### Task to carry out
Which lines below contain "each"? Copy every one of them.

### Collected data

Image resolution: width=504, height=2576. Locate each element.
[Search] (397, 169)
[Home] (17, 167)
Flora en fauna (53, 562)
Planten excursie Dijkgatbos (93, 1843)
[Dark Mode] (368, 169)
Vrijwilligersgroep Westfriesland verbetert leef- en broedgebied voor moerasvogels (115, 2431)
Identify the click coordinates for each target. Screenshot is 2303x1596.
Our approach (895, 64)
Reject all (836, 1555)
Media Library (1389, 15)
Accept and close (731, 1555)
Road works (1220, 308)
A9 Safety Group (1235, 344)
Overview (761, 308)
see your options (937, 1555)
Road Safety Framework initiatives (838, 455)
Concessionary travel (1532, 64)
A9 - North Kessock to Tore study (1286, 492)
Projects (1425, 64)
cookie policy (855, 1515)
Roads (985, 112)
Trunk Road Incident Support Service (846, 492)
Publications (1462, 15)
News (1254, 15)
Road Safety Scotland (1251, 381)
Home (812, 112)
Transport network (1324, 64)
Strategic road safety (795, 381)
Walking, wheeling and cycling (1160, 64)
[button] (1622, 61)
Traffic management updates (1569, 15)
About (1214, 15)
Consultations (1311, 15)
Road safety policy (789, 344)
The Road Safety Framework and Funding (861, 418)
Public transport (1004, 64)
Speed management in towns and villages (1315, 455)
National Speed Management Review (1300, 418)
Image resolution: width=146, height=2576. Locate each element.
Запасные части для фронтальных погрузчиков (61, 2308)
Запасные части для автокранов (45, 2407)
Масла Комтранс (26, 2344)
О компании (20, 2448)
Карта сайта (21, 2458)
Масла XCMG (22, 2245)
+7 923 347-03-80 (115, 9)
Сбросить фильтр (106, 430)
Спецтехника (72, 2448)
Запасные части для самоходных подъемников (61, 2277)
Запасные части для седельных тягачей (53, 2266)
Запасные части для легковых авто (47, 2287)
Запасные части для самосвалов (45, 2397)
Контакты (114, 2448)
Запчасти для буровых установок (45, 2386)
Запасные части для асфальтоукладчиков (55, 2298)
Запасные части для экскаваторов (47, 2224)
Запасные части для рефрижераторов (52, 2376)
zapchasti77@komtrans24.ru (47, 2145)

### Solution to this exercise
Image resolution: width=504, height=2576. Locate each element.
Identify the click coordinates for each target. Screenshot is 2303x1596.
Image resolution: width=146, height=2576. Locate each element.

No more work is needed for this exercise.